Satu dekade ke depan merupakan fase kritis untuk memulai transformasi energi dan memastikan pencapaian target Paris Agreement.

"Dalam 10 tahun mendatang, kita harus meningkatkan energi terbarukan secara besar-besaran, membatasi penambahan PLTU dan mengurangi pembangkit thermal, serta mendorong efisiensi energi," ujar Fabby Tumiwa.

IESR menilai PLTU batu bara tidak lagi kompetitif dibandingkan pembangkit listrik energi terbarukan. Bahkan, sejumlah negara, seperti Korea Selatan dan Jepang, dan lebih dari 100 lembaga finansial di dunia memutuskan untuk berhenti memberikan pendanaan proyek PLTU.

Proyeksi Badan Energi Internasional (IEA) dalam kajian World Energy Outlook 2020 memperlihatkan, pada tahun 2040 saja, Levelized Cost of Electricity (LCOE) PLTU di dunia akan menjadi 5,5 sen sampai 22,5 sen per kWh, jauh lebih besar dibandingkan PLTS yang hanya 1,3 sen sampai 3 sen per kWh.

Tren ini menunjukkan risiko yang besar untuk PLTU menjadi aset terdampar dan harga listrik yang mahal.

IESR mengapresiasi pemerintah yang memasukkan unsur transisi energi yang berkeadilan dengan menyertakan isu gender, energi berkeadilan, dan kelompok rentan.

Selain itu perubahan dokumen Nationally Determined Contribution (NDC) juga mulai memperlihatkan kesadaran pemerintah terhadap potensi aset terdampar dan migrasi ke pekerjaan hijau sebagai dampak dari transisi energi.

Dewan Energi Nasional (DEN) saat ini masih menginventarisir skenario aksi mitigasi per sektor dan subsektor energi hingga karbon netral. Hasil tersebut sebagai bahan komunikasi ke publik terkait skenario pemerintah.

Pada 2022 DEN menargetkan tersedianya peta jalan transisi energi yang sudah menjadi dokumen resmi termasuk skenario peaking dan karbon netral serta aksi mitigasi sektor energi.
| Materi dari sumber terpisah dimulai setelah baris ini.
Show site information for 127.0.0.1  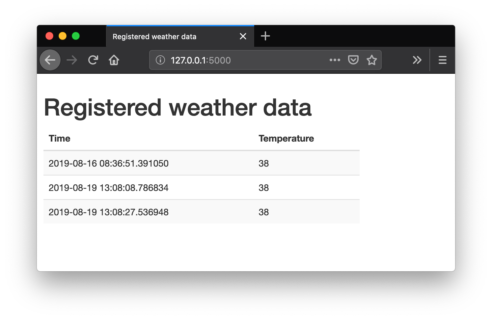point(160,60)
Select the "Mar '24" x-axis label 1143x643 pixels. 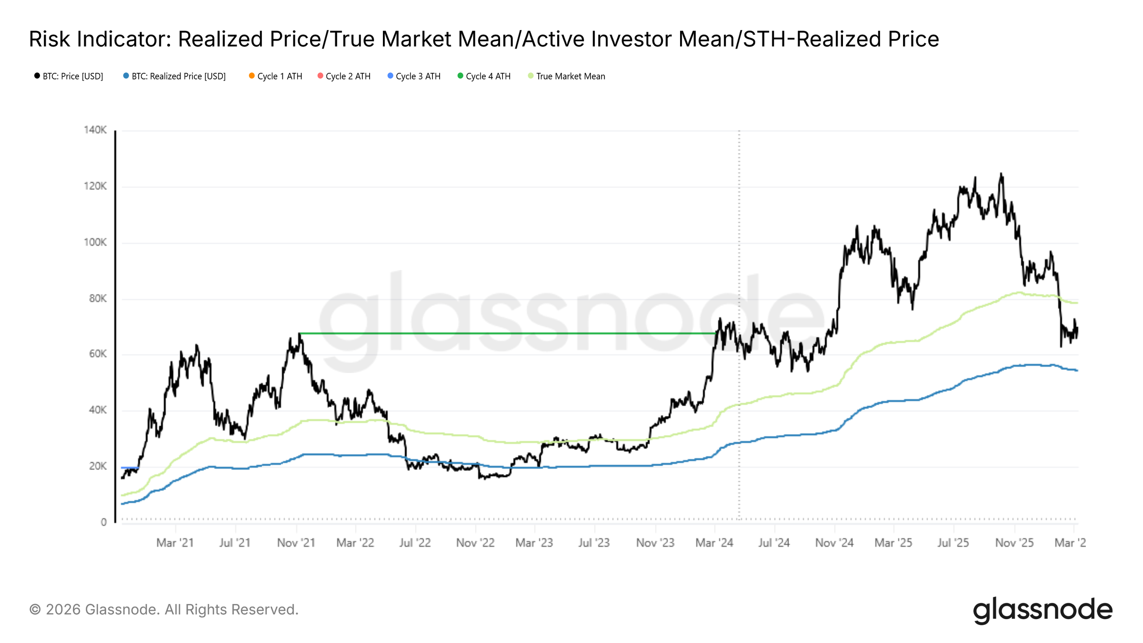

"Penyusunan peta jalan transisi energi merupakan program kerja DEN periode 2021-2025 dan transisi energi dilatarbelakangi antara lain oleh tren global mengenai pembangunan energi rendah karbon dan energi bersih dan konstelasi transisi energi dengan kebijakan dan regulasi energi," kata Anggota DEN Satya Widya Yudha.